Baumfällarbeiten am Rothenberg

Noch keine freie Sicht

Blickt man vom Berg in Richtung Schnaittach und Hedersdorf, sieht man ganz gut, wo die Staatsforsten Bäume gefällt haben. Für freie Sicht von der Marktgemeinde auf die Festung reicht das bisher aber noch nicht.2013/12/74130_holzrodungrothenbergus_New_1386171964.jpg

SCHNAITTACH — Die Holzfällarbeiten rund um den Rothenberg sind nun beendet. Doch die freie Sicht auf die Festung hatten sich die Schnaittacher anders vorgestellt: Vom Marktplatz aus ist – trotz des Einsatzes der Staatsforsten – bisher keine Veränderung zu sehen.

Immerhin: Von höher gelegenen Standpunkten aus, etwa von der Mittelschule, erkennt man nun mehr von den Festungsmauern. Insbesondere die markante Kontur der Mauerreste des Zeughauses ist besser sichtbar.
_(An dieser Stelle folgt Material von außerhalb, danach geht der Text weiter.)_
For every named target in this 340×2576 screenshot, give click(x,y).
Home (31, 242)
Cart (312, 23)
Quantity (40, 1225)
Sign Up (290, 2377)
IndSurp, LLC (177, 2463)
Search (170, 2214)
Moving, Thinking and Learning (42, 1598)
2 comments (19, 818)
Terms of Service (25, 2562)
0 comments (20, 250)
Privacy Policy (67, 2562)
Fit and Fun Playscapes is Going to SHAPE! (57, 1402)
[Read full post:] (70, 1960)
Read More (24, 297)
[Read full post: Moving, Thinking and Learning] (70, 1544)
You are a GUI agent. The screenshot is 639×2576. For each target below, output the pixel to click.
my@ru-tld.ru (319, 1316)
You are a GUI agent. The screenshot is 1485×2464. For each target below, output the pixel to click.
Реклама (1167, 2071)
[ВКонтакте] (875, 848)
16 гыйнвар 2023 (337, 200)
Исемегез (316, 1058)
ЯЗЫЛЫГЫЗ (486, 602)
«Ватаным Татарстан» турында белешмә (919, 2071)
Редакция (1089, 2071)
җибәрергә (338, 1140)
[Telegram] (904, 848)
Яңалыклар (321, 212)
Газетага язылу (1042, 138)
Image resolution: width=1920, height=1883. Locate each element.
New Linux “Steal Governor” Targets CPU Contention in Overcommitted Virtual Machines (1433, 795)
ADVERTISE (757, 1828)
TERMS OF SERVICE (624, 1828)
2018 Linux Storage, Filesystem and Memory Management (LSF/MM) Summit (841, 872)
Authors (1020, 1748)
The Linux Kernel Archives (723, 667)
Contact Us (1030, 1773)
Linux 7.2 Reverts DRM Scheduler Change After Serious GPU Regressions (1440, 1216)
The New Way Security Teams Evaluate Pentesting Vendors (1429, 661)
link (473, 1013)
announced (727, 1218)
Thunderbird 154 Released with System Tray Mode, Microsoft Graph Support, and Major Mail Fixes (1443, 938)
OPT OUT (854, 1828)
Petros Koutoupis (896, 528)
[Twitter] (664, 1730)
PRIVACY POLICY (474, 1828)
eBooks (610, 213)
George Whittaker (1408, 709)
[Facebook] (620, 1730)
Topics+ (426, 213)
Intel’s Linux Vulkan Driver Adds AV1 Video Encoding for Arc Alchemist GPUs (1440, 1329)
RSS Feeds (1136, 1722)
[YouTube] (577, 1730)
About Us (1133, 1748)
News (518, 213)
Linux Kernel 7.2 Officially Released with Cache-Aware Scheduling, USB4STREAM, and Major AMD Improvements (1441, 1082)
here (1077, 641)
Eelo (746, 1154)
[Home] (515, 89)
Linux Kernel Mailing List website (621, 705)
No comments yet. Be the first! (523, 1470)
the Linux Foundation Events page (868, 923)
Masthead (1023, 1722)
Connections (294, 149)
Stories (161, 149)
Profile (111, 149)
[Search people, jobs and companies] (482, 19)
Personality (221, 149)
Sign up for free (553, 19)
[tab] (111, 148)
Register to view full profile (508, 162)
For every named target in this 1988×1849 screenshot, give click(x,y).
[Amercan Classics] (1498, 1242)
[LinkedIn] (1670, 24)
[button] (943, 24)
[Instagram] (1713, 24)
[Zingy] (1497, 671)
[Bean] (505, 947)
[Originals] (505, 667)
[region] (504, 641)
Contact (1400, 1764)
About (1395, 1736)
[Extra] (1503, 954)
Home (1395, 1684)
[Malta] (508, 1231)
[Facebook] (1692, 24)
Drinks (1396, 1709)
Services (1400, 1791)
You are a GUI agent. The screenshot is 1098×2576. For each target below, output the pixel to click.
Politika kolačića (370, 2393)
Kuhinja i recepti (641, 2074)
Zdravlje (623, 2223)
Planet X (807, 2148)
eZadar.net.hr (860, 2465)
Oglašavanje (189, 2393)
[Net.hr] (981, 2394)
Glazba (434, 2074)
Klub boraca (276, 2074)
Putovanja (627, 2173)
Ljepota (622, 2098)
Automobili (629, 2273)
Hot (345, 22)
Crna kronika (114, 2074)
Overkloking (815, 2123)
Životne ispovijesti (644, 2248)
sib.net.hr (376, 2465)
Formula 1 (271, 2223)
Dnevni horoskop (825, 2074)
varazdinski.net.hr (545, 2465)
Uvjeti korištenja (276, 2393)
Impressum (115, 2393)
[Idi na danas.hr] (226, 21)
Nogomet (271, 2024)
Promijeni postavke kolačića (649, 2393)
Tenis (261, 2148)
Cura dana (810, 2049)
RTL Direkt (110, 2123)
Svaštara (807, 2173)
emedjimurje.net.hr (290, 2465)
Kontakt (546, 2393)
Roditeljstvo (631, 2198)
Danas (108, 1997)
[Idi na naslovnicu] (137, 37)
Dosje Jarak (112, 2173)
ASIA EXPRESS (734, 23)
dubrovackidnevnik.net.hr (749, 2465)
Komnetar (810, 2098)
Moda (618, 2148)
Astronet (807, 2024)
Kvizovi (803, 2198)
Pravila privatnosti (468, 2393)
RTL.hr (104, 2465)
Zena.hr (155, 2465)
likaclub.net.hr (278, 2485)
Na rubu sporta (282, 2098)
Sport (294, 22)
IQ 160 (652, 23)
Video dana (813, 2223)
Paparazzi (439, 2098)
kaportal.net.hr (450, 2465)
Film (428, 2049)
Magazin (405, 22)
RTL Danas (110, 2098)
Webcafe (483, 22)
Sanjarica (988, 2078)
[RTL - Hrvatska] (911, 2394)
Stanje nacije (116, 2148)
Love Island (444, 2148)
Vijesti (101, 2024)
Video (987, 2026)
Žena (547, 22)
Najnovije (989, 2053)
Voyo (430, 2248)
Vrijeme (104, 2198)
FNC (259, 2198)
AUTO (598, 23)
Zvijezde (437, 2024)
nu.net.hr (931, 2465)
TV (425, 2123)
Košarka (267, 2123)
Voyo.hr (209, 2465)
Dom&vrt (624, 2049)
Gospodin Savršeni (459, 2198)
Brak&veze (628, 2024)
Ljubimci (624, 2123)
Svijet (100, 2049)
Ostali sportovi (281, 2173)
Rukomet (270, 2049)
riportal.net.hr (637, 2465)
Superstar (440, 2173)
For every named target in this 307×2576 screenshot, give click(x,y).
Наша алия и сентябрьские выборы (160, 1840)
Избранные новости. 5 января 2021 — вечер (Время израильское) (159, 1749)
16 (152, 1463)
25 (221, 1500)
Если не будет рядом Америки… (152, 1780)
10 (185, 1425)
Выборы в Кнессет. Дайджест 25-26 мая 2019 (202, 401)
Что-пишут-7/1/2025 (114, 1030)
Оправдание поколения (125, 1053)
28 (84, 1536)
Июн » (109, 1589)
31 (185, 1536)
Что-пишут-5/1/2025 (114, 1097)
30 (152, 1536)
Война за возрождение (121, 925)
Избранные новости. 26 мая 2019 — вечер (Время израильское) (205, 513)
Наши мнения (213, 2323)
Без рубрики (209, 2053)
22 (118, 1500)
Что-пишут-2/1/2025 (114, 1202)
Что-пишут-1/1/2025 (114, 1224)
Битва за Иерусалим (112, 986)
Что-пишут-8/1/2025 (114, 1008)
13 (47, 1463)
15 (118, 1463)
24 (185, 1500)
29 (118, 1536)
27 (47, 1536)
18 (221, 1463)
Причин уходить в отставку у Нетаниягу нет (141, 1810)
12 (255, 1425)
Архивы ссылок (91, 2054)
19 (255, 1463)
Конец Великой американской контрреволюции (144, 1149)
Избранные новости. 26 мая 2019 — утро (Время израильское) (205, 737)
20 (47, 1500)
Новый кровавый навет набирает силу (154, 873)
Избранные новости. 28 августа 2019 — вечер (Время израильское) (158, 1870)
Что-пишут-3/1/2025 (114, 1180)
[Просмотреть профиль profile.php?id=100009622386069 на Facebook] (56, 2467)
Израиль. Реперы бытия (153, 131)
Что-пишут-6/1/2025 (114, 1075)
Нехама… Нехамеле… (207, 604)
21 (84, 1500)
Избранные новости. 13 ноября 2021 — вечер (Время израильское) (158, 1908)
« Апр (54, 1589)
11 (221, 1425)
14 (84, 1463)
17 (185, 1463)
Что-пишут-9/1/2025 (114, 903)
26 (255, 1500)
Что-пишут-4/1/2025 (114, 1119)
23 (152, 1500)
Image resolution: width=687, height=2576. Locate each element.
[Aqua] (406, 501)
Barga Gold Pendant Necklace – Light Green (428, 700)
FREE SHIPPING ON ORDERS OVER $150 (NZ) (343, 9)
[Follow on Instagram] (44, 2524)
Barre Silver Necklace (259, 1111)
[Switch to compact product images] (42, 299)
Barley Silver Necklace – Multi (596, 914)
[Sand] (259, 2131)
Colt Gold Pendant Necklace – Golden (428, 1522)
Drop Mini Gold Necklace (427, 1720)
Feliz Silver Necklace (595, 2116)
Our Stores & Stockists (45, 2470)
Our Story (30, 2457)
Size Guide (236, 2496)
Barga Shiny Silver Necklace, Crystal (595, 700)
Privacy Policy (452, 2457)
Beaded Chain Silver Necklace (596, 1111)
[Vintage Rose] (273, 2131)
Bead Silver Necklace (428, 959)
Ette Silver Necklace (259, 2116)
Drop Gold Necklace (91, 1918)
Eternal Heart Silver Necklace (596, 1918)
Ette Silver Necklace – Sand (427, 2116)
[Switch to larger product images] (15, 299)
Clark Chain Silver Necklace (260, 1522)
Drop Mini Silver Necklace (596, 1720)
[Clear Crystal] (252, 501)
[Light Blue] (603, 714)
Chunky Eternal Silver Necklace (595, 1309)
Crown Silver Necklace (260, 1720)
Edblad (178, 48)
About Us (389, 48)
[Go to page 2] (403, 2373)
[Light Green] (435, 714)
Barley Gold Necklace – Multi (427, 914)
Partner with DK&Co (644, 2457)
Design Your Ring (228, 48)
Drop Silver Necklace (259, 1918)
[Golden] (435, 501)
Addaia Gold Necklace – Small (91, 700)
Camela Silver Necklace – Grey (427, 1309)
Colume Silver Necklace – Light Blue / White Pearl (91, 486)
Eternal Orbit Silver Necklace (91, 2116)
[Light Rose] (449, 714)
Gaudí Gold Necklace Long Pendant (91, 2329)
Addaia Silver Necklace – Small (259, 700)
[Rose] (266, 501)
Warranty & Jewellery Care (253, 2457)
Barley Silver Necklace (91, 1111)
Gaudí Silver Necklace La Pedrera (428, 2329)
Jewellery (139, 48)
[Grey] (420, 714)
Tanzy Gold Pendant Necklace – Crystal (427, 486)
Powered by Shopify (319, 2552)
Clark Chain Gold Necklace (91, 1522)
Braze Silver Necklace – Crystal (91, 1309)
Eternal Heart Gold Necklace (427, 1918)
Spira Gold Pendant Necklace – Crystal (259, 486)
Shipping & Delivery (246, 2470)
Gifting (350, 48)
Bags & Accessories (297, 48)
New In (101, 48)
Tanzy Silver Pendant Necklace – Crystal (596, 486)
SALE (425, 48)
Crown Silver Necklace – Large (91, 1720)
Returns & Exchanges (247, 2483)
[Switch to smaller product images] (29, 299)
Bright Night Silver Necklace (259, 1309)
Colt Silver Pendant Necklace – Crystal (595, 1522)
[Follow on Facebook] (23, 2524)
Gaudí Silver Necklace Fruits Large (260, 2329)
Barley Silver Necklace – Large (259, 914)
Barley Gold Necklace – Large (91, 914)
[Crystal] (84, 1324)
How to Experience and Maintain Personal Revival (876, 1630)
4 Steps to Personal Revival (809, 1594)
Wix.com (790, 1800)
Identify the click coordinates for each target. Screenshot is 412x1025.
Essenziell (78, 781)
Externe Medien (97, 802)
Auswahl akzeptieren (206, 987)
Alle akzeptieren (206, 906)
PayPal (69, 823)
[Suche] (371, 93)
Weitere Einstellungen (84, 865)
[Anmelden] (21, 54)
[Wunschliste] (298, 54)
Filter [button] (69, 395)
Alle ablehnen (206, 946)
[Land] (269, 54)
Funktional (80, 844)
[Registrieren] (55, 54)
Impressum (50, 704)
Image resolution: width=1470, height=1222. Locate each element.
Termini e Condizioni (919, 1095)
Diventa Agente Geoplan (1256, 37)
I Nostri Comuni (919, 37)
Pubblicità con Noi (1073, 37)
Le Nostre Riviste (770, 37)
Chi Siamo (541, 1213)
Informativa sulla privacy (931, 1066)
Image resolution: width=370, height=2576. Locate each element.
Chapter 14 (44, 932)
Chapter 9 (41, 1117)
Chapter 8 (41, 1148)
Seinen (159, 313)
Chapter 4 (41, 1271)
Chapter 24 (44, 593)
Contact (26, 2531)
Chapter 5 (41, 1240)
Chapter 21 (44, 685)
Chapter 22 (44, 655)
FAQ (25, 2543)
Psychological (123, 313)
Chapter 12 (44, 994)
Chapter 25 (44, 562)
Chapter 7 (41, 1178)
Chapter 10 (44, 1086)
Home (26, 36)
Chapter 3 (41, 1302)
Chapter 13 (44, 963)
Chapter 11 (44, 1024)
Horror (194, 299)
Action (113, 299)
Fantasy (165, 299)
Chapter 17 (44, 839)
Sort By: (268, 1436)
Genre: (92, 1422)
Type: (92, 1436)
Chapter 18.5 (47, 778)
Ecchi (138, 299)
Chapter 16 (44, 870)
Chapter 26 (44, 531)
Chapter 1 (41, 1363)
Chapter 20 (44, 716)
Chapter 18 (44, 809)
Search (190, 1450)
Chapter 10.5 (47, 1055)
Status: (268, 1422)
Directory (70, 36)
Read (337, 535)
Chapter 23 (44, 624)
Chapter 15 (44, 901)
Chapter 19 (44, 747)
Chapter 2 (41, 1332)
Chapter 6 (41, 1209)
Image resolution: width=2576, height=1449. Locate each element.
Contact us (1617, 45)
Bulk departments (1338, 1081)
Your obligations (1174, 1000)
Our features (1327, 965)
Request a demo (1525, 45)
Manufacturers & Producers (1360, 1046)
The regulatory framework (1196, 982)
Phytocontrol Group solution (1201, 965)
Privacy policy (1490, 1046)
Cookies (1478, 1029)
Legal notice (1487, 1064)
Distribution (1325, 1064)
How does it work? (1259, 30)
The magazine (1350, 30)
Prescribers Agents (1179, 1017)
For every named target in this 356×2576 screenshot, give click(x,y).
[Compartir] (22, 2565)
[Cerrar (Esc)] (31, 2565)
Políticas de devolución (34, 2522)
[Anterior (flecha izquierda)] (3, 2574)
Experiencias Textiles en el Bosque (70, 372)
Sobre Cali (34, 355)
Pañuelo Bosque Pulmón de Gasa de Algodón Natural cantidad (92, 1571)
Die ursprünglich sogar in einer Petition der „Bunten Liste“ geforderte freie Sicht (die Pegnitz-Zeitung berichtete) ist das allerdings noch nicht.

Im Frühjahr, wenn die Blätter ausgebildet sind, wollen sich die Entscheidungsträger noch einmal treffen, um zu sehen, wo nachgearbeitet werden muss. Bei den an den Staatswald hangabwärts angrenzenden Bäumen handelt es sich jedoch um Privatwald – zuständig sind hier nicht mehr die Staatsforsten, sondern die jeweiligen Eigentümer. Auch Vertreter der Schlösserverwaltung wollen sich vor Ort ein Bild machen, um dann innerhalb der Absperrungen um die Festungsanlage das Buschwerk und einige Bäume, vor allem im Westen und im Osten, entfernen zu lassen.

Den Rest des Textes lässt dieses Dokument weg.